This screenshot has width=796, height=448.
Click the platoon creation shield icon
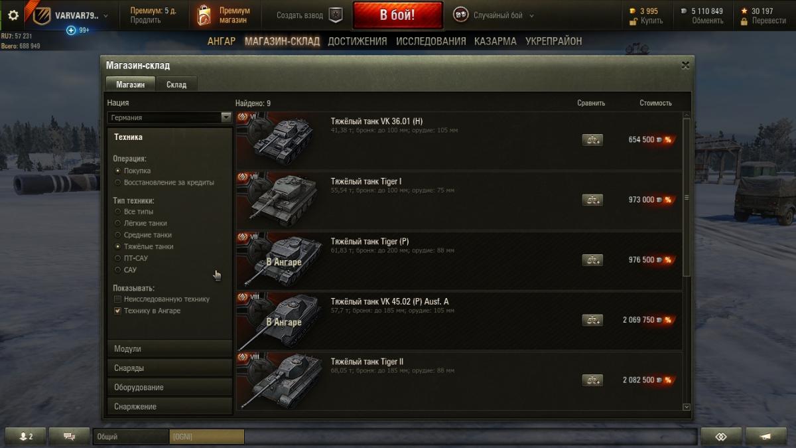336,15
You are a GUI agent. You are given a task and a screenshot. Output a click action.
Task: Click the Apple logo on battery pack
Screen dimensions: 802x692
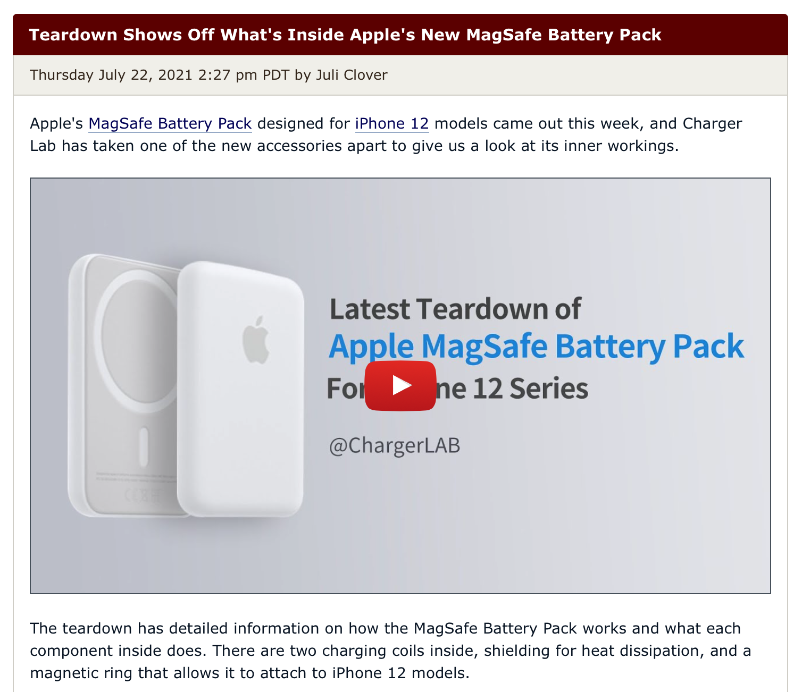pyautogui.click(x=256, y=340)
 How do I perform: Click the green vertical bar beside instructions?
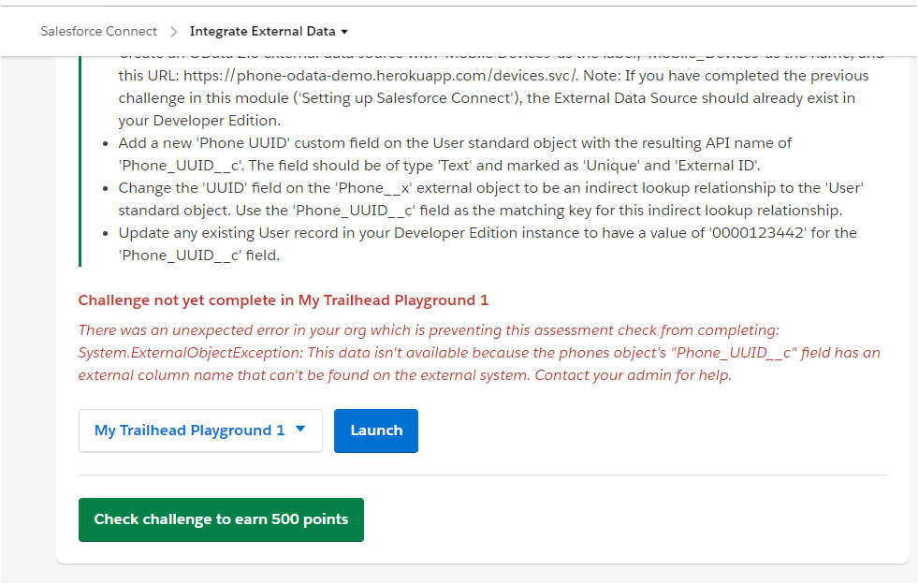coord(81,159)
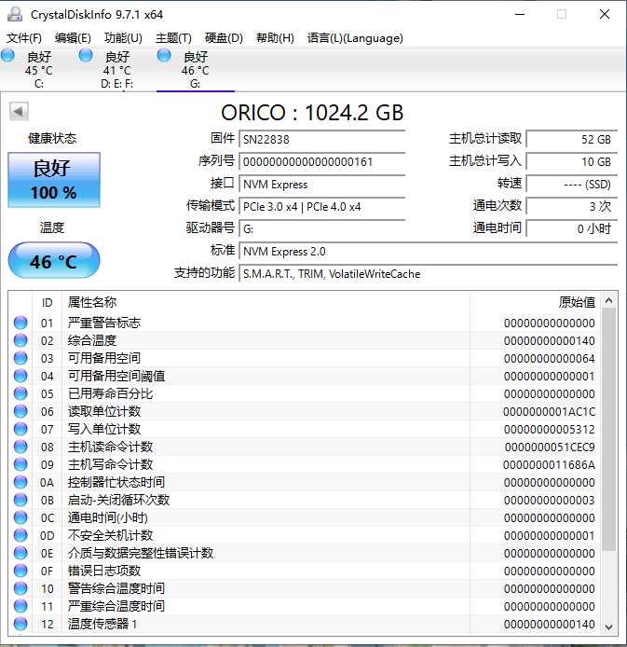The height and width of the screenshot is (647, 627).
Task: Click the blue status icon beside 已用寿命百分比
Action: pyautogui.click(x=20, y=393)
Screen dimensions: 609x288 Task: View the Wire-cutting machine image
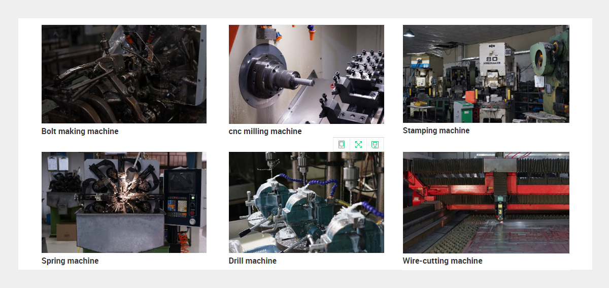tap(486, 203)
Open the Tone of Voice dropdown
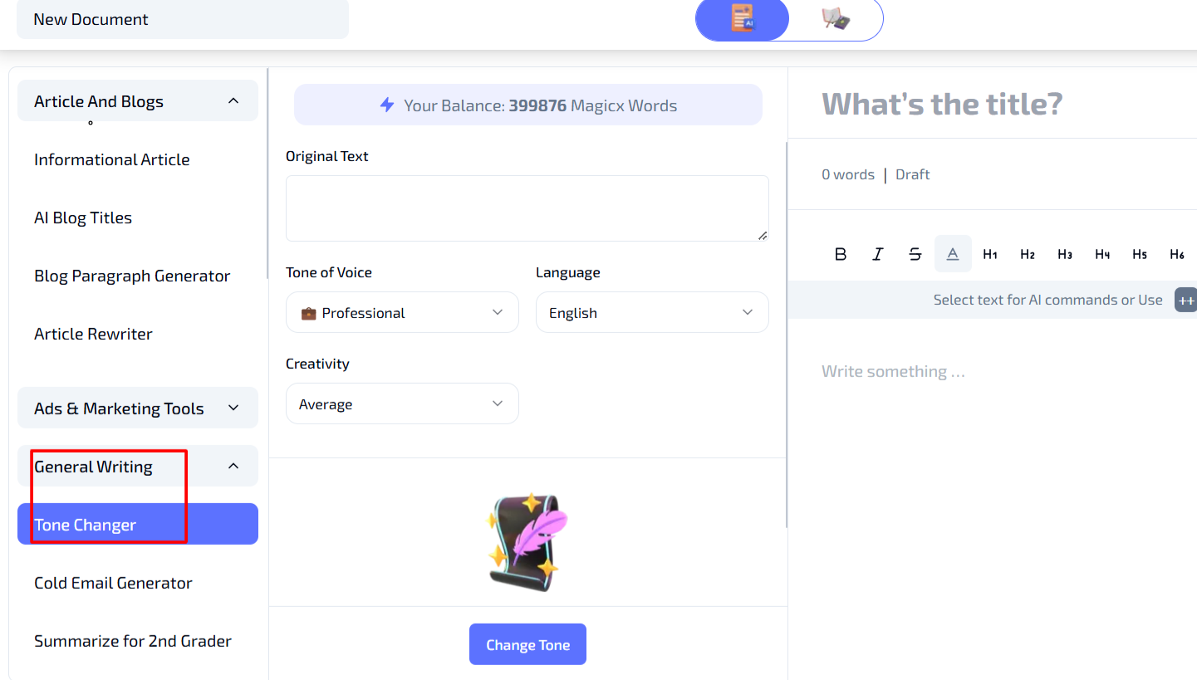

★ ★ ★ ★ ★ ★ ★

* **EXERCISE DETAILS**: Once the pictures are set aside, write out each record exactly.

* **YOUR SOLUTION**:
This screenshot has width=796, height=448.
Click the platoon creation shield icon
336,15
You are a GUI agent. You are given a task and a screenshot. Output a click action.
Task: Click the Apple logo on battery pack
Screen dimensions: 802x692
pyautogui.click(x=256, y=340)
 How do I perform: Click the green vertical bar beside instructions?
coord(81,159)
The height and width of the screenshot is (647, 627).
Task: Click the blue status icon beside 已用寿命百分比
Action: pyautogui.click(x=20, y=393)
Screen dimensions: 609x288 Task: View the Wire-cutting machine image
tap(486, 203)
Open the Tone of Voice dropdown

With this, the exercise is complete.